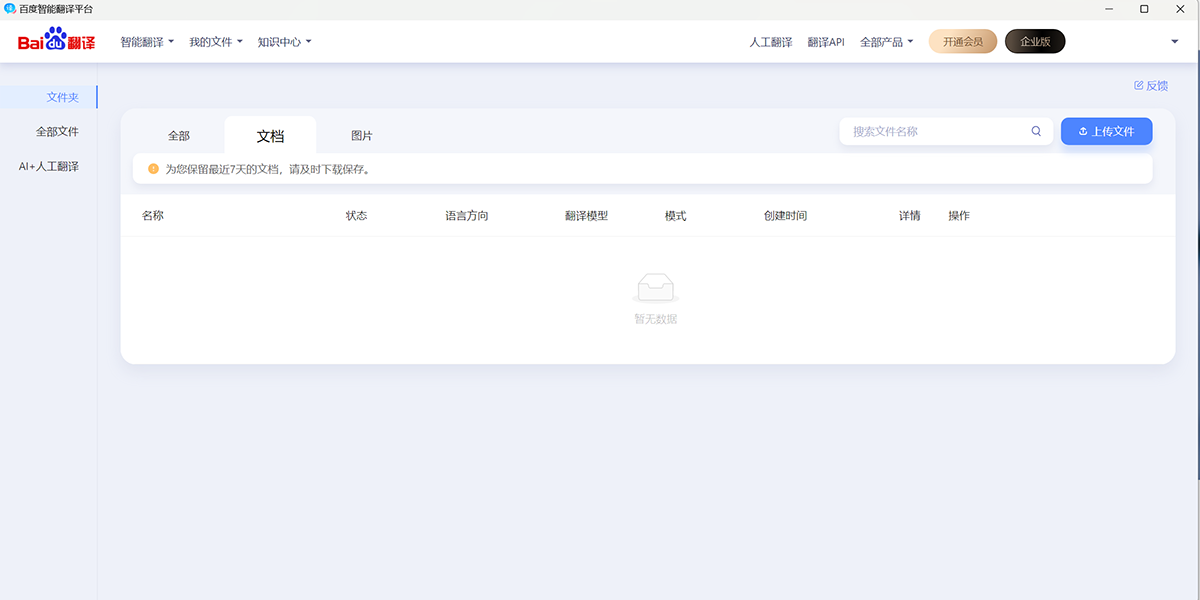Click the search magnifier icon
The width and height of the screenshot is (1200, 600).
[1036, 131]
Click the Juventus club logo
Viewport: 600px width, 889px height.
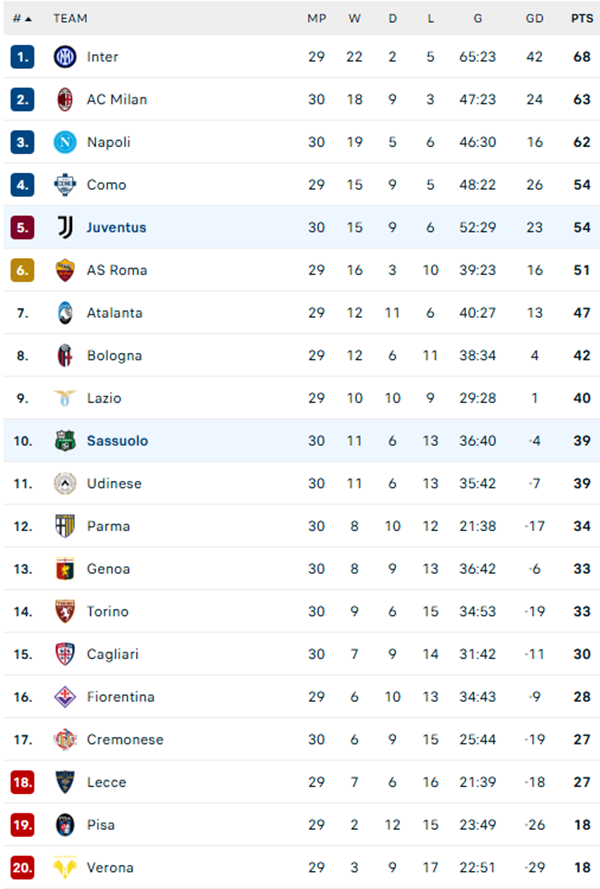point(64,227)
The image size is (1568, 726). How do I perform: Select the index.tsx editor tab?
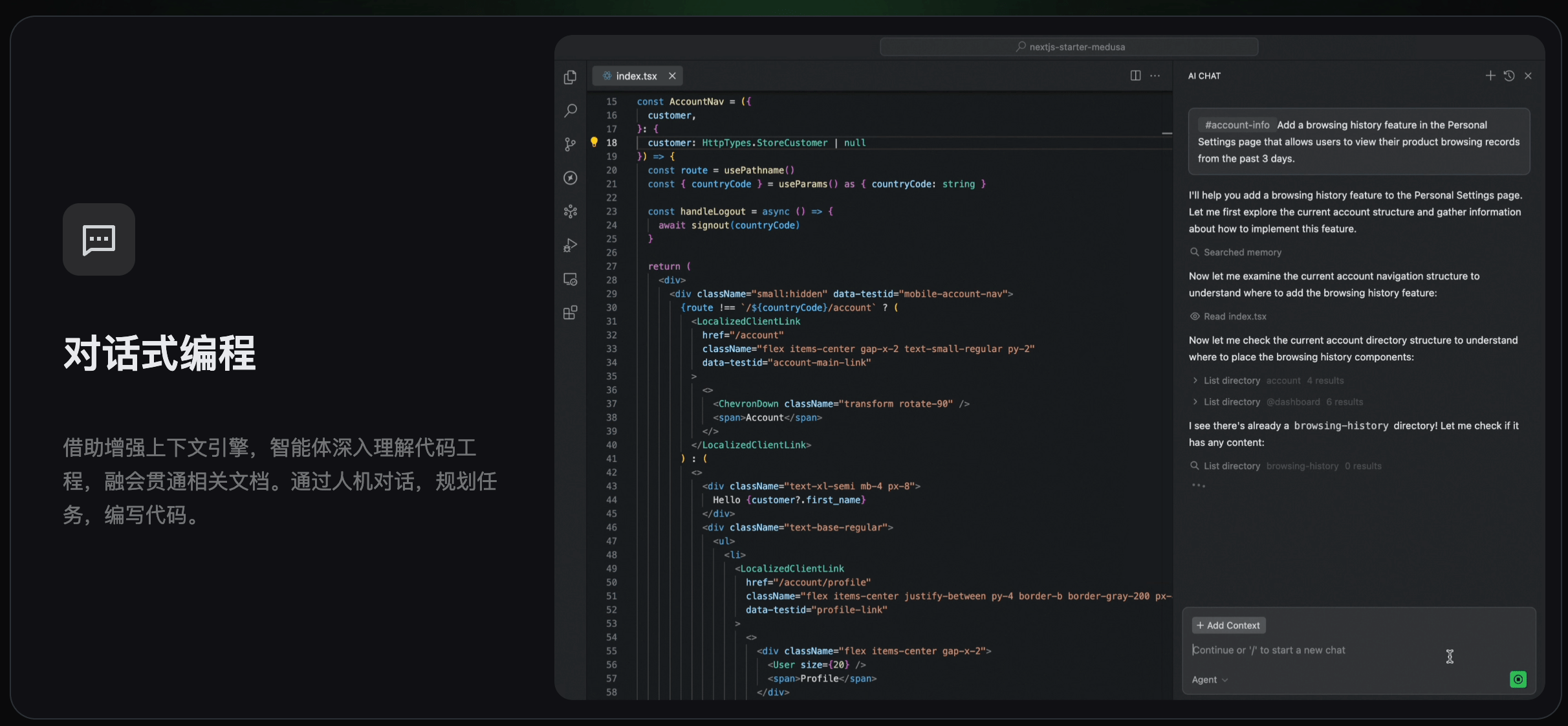point(636,76)
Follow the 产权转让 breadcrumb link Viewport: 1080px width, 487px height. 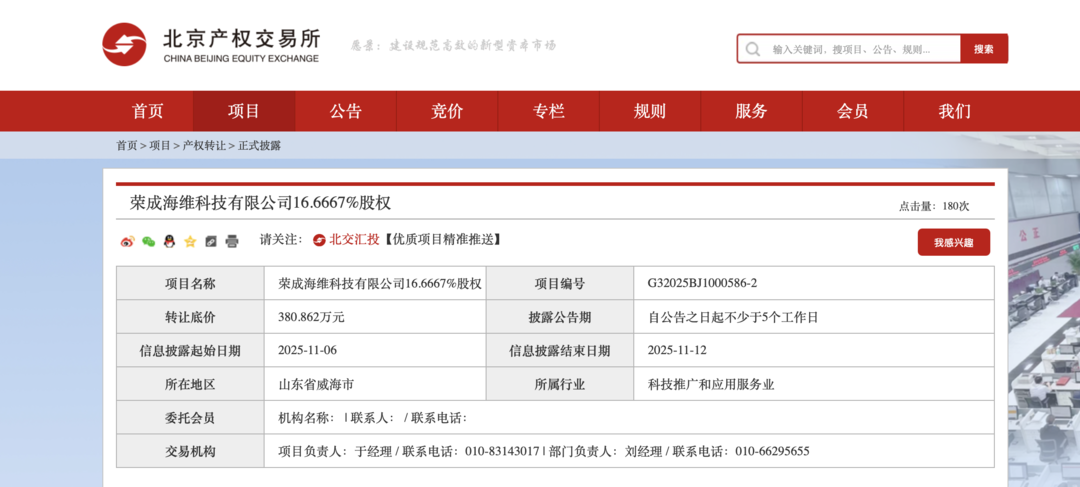[204, 146]
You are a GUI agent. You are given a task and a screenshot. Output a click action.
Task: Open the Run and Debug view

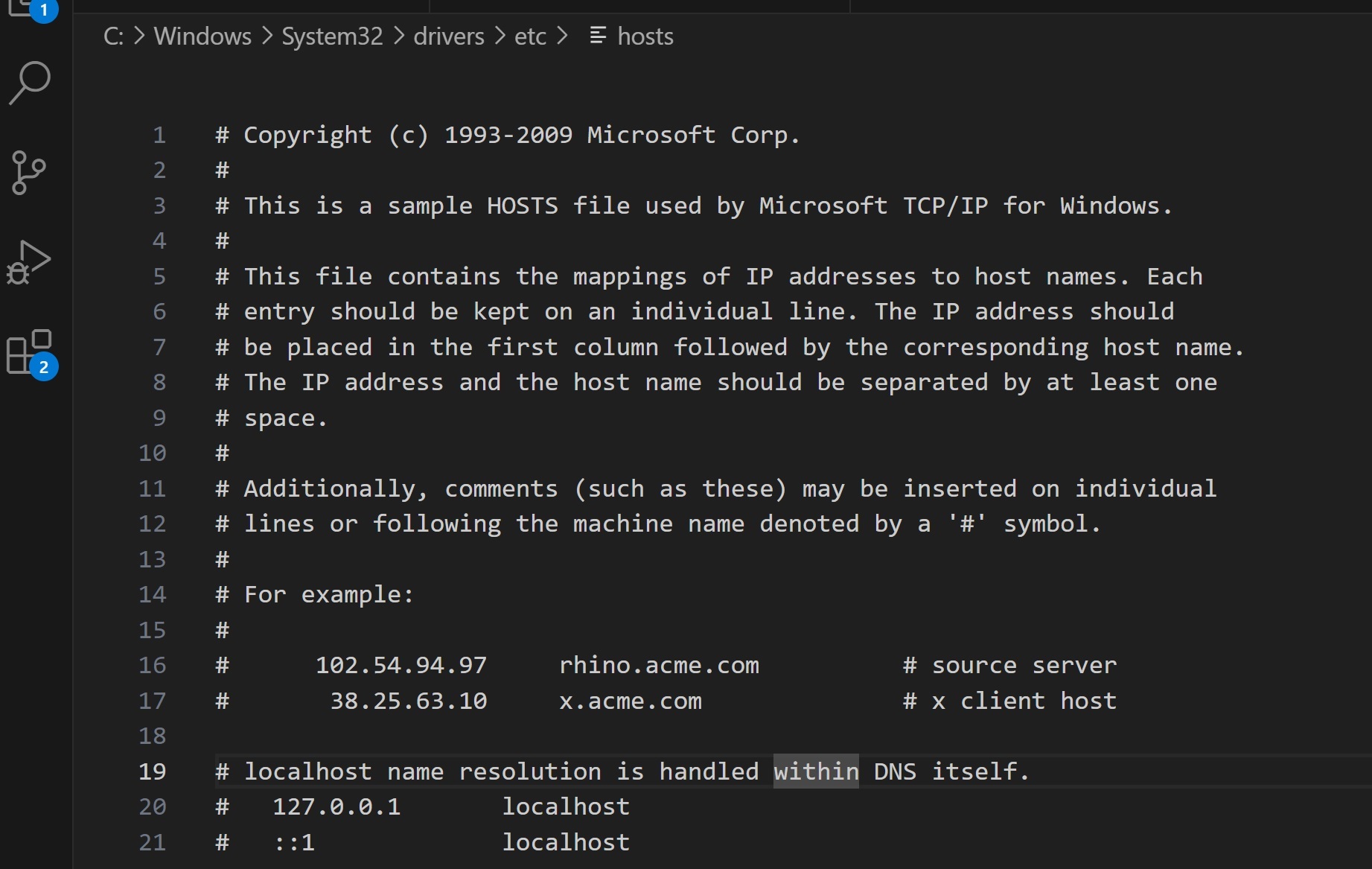(28, 262)
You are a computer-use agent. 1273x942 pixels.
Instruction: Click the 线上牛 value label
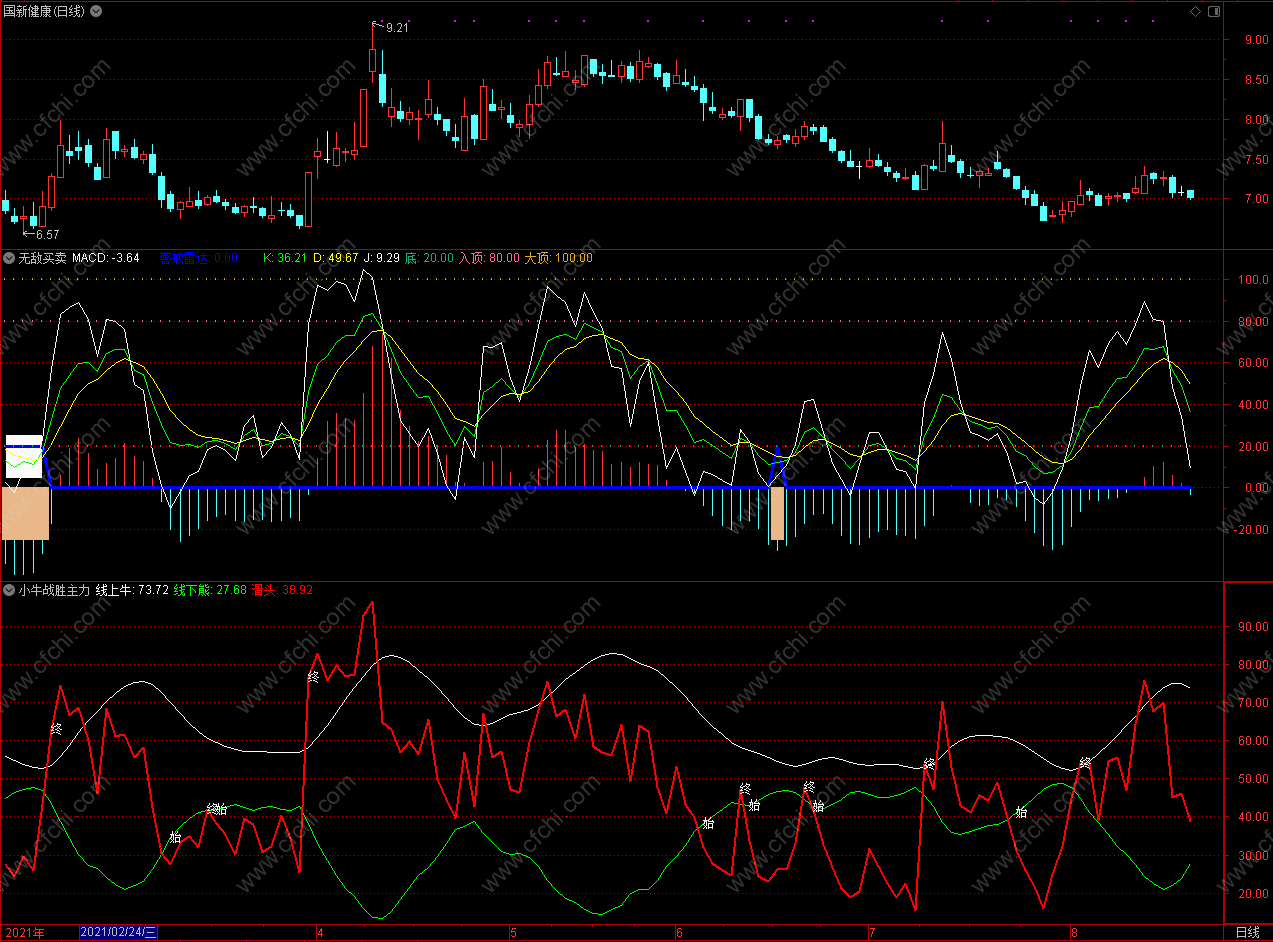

========

* PROBLEM: Could you convert the listing, from the line with "You are a GUI" through its final line, into a JSON list of strings with one string per line? Skip blank lines and leave out the pictures.

* RESPONSE TO THE EXERCISE:
[
  "You are a GUI agent. You are given a task and a screenshot. Output a click action.",
  "Task: Open the Run and Debug view",
  "(28, 262)",
  "You are a computer-use agent. 1273x942 pixels.",
  "Instruction: Click the 线上牛 value label"
]